▶ Task objective
Below are lines of data, and only some are wanted. Please repeat exactly those from the line that has "Given: Click the 排列序号 field showing 12" through the line that has "This screenshot has height=338, width=584.".

Input material START

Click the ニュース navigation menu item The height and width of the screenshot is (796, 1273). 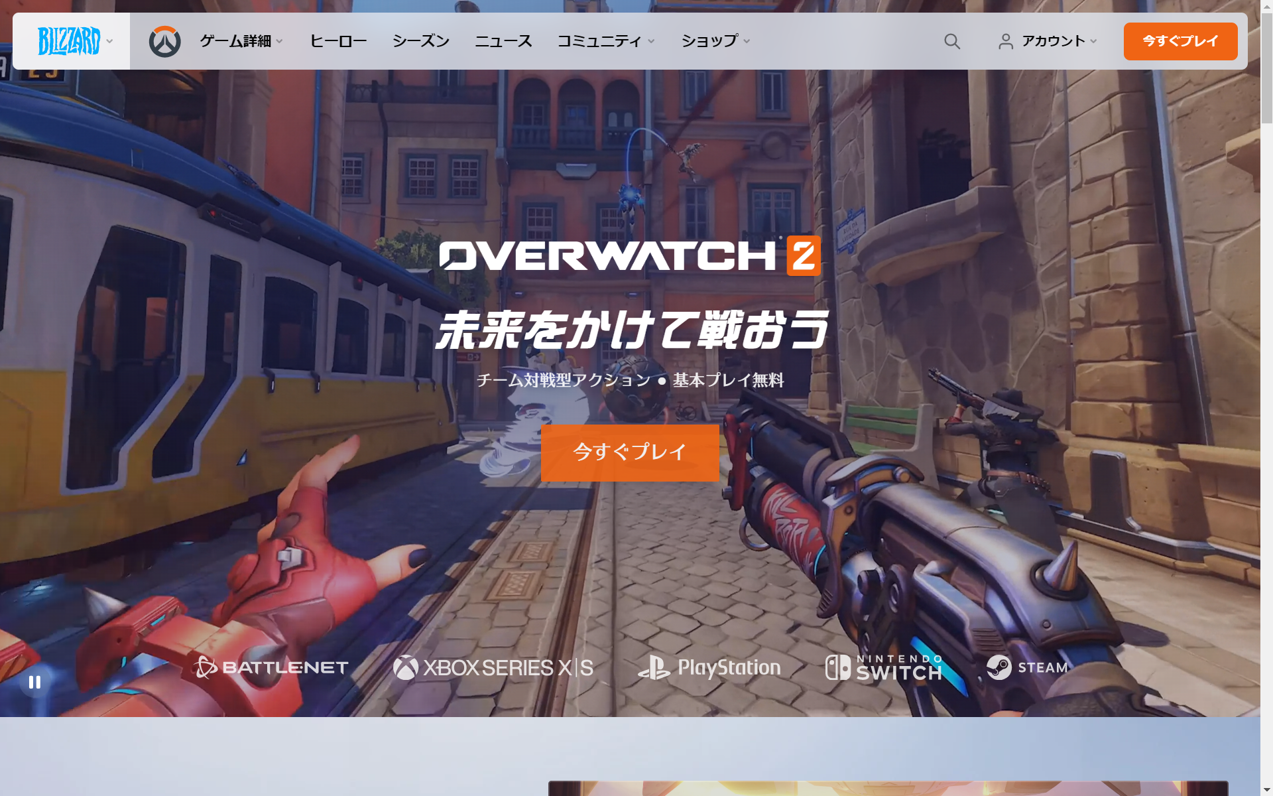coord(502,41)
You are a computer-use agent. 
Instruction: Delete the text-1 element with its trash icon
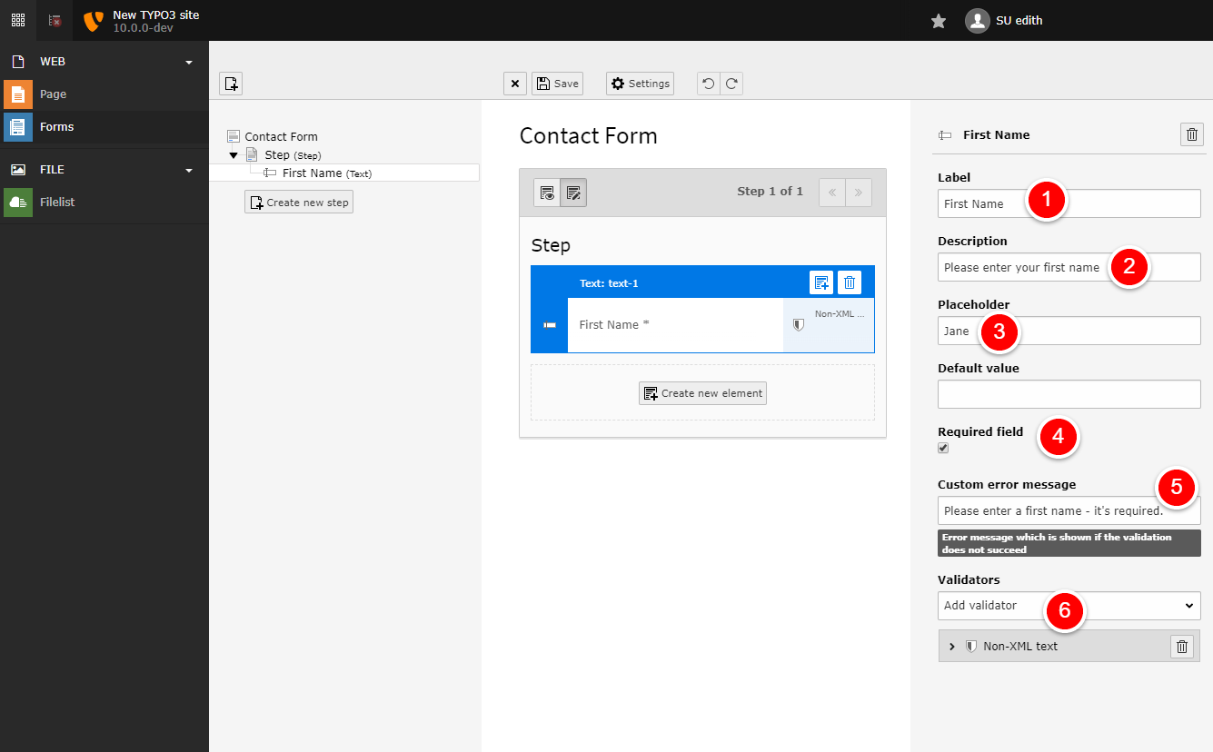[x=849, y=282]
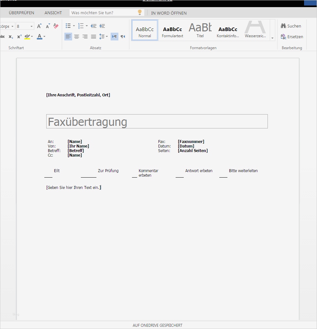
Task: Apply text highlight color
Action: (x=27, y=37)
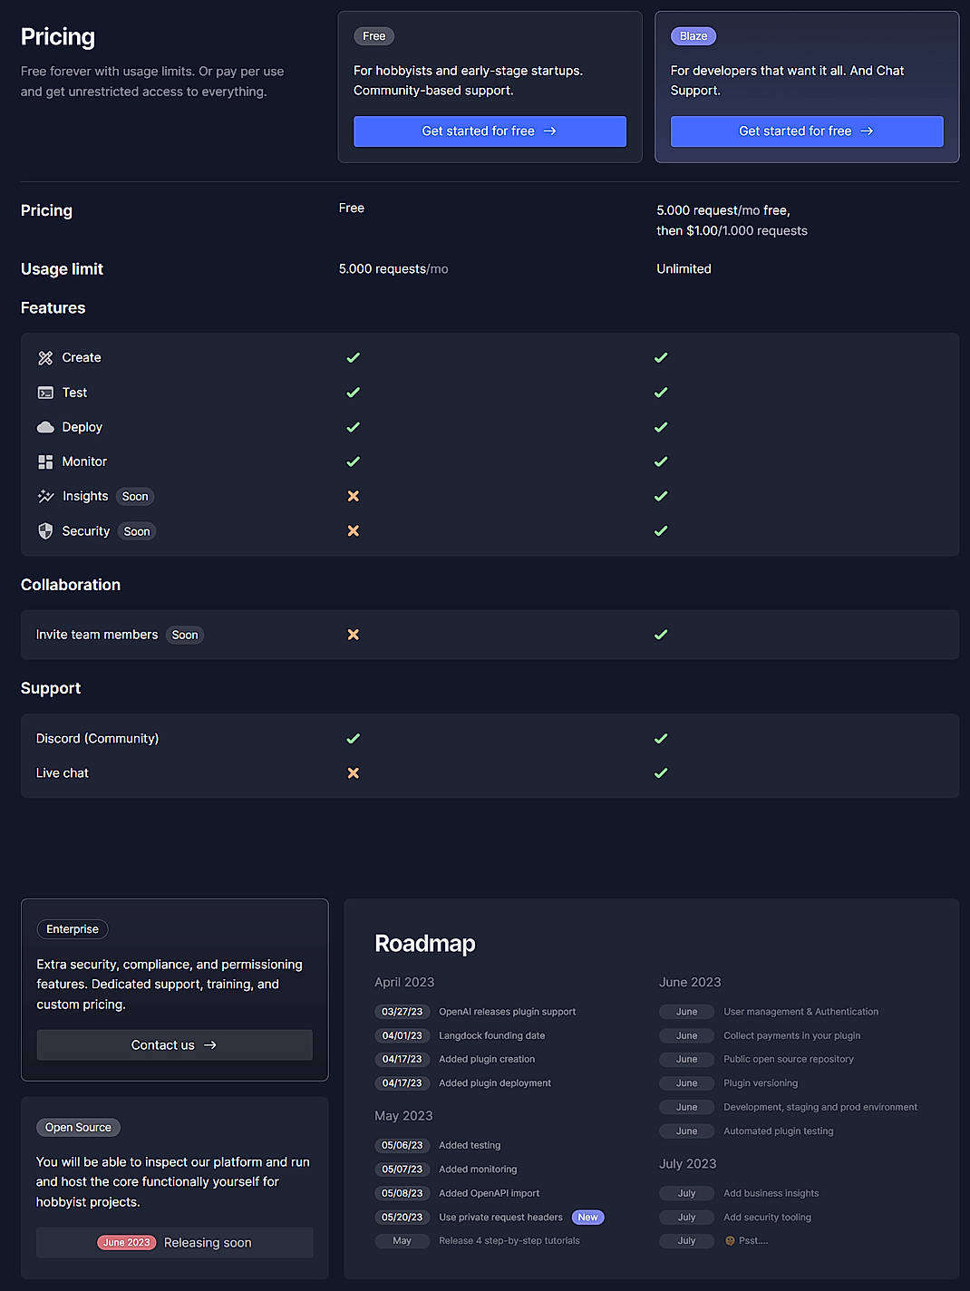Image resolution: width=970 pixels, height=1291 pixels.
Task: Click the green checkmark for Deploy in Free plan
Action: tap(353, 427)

Input material END
Input material START

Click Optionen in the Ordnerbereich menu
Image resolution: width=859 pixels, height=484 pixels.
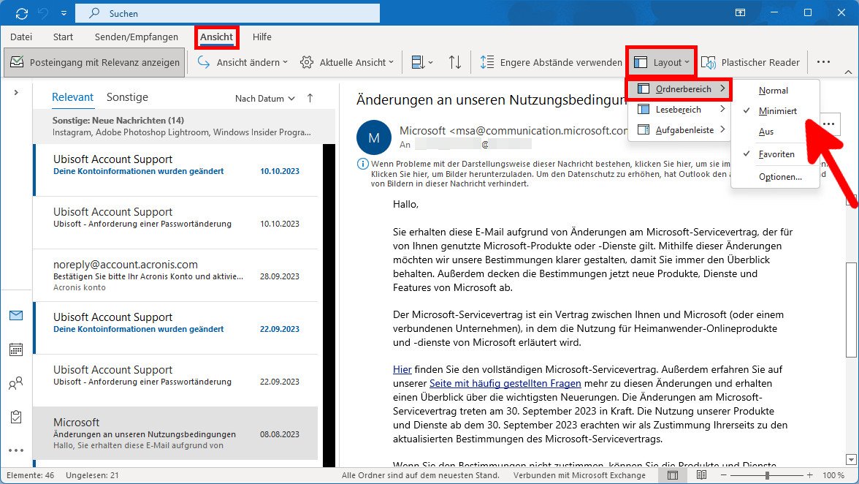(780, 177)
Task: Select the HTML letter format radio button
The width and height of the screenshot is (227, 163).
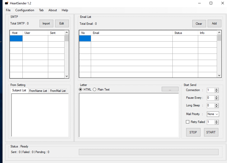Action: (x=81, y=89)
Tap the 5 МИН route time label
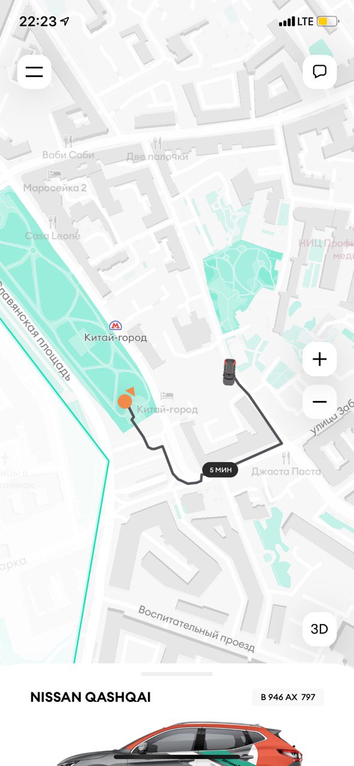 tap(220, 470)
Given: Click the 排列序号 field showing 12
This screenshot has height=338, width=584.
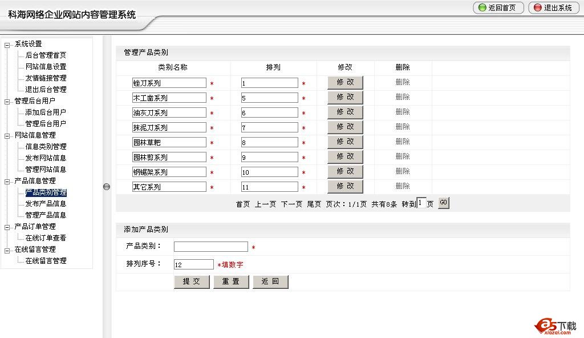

Input material END

▶ Written solution
Given: Click the 排列序号 field showing 12
This screenshot has height=338, width=584.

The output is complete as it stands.